Originally Posted by Hail Ants
The two Shuttle accidents were the result of the Space Shuttle just being a terrible design from the lowest govt contract bidder. Specifically the 'strapped-on' model instead of the 'stacked' model used on all previous (and probably future) manned boosters.
I'm not sure where you have gotten your information but it almost completely wrong. Rockwell Space Systems, which built the Orbiter part of the vehicle (minus the Space Shuttle Main Engines, which were built by Rocketdyne), was not the lowest bidder. (All of the bidders actually came in within the ceiling, and thus price was not a deciding factor in the selection process.) The STS configuration was defined by the RFP such that a winged shuttle with parallel staging was mandatory, and the use of large solid rocket boosters was determined by NASA in order to reduce schedule risk and save on development costs versus a liquid system. The one bidder who proposed a substantially different configuration (the Chrysler Aerospace SERV
) was immediately discarded, as was the original proposal by Rocketdyne to use the aerospike engines they had already developed and tested for the main engines. And despite the derision that is often lobbed on the STS for using solid propellant boosters, this allowed a high thrust Stage 0 booster without the addition complexity of separate pressurized systems or the bulk of liquid propellant, and the RSRMs have proven to be some of the most highly reliable large-class motors/engines in operation.
In-line vertical motor stacks have their own sets of problems which make them troublesome--specifically, the tendency of high L/D resulting in bending modes which can cause high structural stresses and difficulty in maintaining vehicle control and recovery. Staging on an in-line vehicle is a highly tricky operation of having to separate and then fly away from the downstage without it hitting the upper stack/vehicle, while parallel staging is almost trivial in comparison. Systems such as Delta, Titan, and Atlas have used parallel staging with Stage 0 boosters to get additional initial thrust for decades with only a handful of failures (like the Titan 34D-9 launch), compared to many failures in vertical staging. The Ares I vehicle--colloquially known as "The Stick" by its developers and derisively referred to as "The Corndog" by detractors--had some very substantial problems due to its in-line configuration compared to configurations like the Ares V and Jupiter-130.

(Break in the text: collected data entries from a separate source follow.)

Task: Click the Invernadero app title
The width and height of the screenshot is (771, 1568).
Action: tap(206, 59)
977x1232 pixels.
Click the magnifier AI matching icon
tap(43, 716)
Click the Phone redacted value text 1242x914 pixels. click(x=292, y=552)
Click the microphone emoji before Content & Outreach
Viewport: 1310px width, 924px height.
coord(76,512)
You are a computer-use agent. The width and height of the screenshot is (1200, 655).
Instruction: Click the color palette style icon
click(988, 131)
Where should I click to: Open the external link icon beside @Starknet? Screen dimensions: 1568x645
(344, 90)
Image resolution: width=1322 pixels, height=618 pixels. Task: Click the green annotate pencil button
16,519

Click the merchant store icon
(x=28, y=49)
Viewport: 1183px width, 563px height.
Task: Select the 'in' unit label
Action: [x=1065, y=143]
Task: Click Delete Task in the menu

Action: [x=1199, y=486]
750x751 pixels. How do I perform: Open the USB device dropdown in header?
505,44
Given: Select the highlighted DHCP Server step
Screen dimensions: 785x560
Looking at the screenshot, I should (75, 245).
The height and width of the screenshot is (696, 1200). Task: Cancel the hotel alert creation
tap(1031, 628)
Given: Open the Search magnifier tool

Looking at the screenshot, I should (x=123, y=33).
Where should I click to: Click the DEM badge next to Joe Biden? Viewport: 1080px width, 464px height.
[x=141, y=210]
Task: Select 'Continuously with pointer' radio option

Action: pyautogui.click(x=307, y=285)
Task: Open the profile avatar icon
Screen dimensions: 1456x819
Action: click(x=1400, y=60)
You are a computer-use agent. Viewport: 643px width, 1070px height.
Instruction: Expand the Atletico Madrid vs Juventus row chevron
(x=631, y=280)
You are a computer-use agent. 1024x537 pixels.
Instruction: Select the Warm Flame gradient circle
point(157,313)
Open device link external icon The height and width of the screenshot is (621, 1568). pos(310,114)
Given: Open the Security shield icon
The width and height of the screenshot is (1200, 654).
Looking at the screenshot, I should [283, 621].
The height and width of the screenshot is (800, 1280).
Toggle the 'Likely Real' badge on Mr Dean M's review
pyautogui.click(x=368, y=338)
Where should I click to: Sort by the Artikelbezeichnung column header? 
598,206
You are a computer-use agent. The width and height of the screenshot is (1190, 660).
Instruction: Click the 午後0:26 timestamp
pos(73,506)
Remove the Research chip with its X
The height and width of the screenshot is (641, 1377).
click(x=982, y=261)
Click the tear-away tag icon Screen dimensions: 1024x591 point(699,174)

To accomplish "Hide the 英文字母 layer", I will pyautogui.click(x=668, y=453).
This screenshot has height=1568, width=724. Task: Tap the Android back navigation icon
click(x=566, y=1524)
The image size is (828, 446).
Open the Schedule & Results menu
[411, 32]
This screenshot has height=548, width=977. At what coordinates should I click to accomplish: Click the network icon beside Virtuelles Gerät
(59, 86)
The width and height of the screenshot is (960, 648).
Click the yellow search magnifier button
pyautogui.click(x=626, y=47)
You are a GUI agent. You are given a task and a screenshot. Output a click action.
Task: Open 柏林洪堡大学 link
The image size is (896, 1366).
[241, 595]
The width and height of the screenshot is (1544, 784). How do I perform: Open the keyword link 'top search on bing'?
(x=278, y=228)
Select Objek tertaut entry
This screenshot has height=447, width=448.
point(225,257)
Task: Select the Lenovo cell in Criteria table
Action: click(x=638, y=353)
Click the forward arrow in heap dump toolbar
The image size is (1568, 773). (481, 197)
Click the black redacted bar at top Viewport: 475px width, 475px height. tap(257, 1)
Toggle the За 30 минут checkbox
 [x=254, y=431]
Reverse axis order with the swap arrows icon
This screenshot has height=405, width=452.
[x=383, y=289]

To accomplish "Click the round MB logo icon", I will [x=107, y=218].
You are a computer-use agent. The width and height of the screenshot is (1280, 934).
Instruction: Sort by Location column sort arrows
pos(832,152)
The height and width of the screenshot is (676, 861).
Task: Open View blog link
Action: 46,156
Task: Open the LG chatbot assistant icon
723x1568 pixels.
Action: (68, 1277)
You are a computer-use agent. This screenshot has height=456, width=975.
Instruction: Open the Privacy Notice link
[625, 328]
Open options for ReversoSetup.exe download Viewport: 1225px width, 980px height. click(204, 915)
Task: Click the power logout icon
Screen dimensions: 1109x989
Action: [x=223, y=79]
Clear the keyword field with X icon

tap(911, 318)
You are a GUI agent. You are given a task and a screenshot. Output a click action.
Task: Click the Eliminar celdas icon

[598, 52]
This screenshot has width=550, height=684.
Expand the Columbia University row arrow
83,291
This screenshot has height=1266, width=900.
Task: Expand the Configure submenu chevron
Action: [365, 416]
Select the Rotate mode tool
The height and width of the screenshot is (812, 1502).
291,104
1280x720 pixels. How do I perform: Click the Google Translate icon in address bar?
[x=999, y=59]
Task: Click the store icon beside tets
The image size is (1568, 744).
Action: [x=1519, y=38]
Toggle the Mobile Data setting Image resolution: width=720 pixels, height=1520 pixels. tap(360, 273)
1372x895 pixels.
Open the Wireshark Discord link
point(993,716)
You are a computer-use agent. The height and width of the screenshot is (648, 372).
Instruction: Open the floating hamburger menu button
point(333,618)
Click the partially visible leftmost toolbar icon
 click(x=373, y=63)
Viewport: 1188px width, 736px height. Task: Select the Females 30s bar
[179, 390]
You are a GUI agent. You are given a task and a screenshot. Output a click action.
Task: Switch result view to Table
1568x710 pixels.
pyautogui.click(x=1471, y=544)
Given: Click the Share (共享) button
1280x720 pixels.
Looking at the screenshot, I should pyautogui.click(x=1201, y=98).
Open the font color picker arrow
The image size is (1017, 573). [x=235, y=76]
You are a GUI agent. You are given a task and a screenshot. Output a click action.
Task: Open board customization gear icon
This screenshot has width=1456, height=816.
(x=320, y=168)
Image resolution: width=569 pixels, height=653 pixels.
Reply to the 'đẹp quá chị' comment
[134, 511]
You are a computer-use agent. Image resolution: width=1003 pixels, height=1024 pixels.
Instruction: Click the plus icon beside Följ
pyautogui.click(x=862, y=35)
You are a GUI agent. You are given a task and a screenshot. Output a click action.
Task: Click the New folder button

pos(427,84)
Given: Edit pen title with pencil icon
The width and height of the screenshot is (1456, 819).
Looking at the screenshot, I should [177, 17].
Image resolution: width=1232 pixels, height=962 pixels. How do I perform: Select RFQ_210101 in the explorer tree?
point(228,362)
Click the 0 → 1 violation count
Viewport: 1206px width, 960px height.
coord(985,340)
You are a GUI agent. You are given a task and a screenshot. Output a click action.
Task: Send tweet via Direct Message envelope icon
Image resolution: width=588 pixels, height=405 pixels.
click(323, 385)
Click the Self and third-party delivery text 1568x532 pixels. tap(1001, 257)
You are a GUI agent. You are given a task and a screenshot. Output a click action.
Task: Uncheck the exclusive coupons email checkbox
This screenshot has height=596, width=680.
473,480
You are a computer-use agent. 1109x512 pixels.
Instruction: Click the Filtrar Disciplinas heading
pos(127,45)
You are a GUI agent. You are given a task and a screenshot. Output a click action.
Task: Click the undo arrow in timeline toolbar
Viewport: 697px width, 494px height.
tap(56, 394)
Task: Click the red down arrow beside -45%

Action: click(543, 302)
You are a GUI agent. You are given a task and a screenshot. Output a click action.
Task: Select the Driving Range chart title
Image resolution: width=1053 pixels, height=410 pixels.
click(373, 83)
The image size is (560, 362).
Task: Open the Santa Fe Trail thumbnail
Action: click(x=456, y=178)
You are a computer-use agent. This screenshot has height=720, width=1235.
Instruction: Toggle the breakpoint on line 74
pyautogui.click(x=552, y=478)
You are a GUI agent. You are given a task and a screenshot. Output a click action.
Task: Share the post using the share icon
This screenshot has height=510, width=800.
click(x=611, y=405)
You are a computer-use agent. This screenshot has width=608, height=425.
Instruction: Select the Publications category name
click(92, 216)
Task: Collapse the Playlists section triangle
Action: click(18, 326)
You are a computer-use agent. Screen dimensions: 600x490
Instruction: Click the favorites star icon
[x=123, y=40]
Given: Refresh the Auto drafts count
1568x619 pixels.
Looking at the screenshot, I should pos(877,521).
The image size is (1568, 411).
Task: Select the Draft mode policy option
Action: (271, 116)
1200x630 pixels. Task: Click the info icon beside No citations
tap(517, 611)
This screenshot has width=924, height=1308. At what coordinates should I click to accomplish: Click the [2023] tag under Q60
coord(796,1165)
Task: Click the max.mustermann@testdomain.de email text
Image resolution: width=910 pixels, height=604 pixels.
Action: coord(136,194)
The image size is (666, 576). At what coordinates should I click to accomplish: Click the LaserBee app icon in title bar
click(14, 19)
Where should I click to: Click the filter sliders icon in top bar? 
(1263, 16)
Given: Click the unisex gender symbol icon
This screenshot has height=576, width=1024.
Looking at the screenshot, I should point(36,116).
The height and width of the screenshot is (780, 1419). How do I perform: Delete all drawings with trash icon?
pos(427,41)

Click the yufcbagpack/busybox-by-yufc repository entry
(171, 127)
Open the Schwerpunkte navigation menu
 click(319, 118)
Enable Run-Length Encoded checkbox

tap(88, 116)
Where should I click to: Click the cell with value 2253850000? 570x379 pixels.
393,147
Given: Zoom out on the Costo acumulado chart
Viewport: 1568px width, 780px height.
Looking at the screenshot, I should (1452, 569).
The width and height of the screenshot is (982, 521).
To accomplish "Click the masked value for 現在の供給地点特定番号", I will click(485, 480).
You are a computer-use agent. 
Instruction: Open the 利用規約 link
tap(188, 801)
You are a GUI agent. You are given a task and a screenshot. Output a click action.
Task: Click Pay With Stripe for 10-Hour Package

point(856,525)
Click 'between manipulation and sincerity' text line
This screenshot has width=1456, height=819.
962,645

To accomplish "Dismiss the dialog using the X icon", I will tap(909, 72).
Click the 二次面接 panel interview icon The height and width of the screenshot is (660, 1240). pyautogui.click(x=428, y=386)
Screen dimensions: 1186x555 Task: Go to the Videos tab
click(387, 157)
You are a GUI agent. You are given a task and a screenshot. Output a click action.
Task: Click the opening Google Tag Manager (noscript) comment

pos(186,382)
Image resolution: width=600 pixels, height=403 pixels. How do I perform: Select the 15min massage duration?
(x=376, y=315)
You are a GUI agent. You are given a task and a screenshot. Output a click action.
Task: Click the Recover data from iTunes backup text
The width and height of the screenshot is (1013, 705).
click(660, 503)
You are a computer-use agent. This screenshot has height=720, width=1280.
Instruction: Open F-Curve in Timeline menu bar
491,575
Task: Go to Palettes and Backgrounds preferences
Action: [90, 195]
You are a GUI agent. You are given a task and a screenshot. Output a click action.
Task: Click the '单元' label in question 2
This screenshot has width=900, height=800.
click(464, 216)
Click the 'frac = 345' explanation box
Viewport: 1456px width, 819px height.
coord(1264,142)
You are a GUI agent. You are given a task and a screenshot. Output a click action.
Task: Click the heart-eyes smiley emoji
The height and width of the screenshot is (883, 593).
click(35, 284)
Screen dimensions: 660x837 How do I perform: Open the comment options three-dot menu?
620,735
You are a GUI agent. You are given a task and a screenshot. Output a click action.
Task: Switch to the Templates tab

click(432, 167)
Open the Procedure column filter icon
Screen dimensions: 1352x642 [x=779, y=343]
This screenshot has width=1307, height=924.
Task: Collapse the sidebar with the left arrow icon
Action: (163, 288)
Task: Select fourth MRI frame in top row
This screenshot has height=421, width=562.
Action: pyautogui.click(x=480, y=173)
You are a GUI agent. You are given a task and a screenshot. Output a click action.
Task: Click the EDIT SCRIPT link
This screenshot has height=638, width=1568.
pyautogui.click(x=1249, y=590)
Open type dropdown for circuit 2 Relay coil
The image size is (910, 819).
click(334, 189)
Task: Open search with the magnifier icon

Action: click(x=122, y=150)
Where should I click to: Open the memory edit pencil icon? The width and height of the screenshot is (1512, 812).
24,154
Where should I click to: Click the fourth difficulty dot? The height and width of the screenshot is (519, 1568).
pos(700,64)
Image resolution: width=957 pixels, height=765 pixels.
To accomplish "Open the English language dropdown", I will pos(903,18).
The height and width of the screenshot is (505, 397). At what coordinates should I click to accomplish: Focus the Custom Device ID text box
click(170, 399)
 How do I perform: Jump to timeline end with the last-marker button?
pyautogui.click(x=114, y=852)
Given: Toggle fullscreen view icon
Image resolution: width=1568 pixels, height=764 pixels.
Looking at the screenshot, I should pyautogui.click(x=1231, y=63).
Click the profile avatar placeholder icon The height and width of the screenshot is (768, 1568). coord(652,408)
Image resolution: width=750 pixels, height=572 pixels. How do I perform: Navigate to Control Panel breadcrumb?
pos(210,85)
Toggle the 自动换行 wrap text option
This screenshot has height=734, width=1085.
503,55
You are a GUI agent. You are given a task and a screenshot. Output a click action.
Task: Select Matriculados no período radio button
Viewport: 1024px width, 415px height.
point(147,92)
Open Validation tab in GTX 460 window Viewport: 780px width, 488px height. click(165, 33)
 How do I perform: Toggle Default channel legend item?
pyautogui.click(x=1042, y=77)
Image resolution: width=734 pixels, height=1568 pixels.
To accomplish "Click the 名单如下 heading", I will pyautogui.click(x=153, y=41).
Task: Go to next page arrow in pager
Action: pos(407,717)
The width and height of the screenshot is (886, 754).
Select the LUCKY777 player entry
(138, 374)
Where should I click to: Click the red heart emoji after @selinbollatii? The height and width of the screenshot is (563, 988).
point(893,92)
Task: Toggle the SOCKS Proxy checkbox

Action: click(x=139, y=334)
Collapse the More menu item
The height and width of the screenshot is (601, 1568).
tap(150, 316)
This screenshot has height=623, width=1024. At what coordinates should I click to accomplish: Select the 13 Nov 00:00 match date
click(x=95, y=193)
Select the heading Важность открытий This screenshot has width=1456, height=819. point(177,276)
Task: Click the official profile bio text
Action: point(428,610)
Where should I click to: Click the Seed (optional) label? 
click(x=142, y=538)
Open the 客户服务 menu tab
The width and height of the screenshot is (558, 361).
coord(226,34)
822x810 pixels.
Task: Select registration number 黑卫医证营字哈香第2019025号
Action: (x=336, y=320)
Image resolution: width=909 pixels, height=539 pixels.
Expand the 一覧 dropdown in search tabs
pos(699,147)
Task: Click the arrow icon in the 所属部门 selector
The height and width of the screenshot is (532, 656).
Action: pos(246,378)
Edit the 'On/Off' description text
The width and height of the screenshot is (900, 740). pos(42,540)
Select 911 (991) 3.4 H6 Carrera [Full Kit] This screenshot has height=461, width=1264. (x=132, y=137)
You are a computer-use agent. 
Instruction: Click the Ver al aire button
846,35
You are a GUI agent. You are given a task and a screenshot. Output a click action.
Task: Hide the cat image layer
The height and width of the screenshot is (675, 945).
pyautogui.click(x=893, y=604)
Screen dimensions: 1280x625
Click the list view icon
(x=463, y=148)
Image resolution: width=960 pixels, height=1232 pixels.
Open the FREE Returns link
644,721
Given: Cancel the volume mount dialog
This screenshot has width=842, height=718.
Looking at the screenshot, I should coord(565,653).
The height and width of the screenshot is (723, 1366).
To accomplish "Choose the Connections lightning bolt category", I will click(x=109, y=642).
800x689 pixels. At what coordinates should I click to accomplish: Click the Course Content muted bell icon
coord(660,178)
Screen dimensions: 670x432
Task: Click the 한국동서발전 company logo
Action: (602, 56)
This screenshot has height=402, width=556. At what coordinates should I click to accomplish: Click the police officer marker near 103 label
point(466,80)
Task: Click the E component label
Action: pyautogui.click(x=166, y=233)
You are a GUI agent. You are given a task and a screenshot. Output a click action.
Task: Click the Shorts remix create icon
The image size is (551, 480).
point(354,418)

There are many complaints that can be leaved on the STS, but most of them stem from a set of functional and performance requirements that were inconsistent, ill-considered, and often politically motivated to make the STS a do-all vehicle. That the vehicle functioned as well and long as it did despite many of the compromises made to the design suggests that, in general, the developing contractors actually did a pretty good job with what they were given. The reality is that the STS should have flown for about ten years while the next generation system was developed to improve upon it, just as Apollo/Saturn development was planned before being curtailed and cancelled.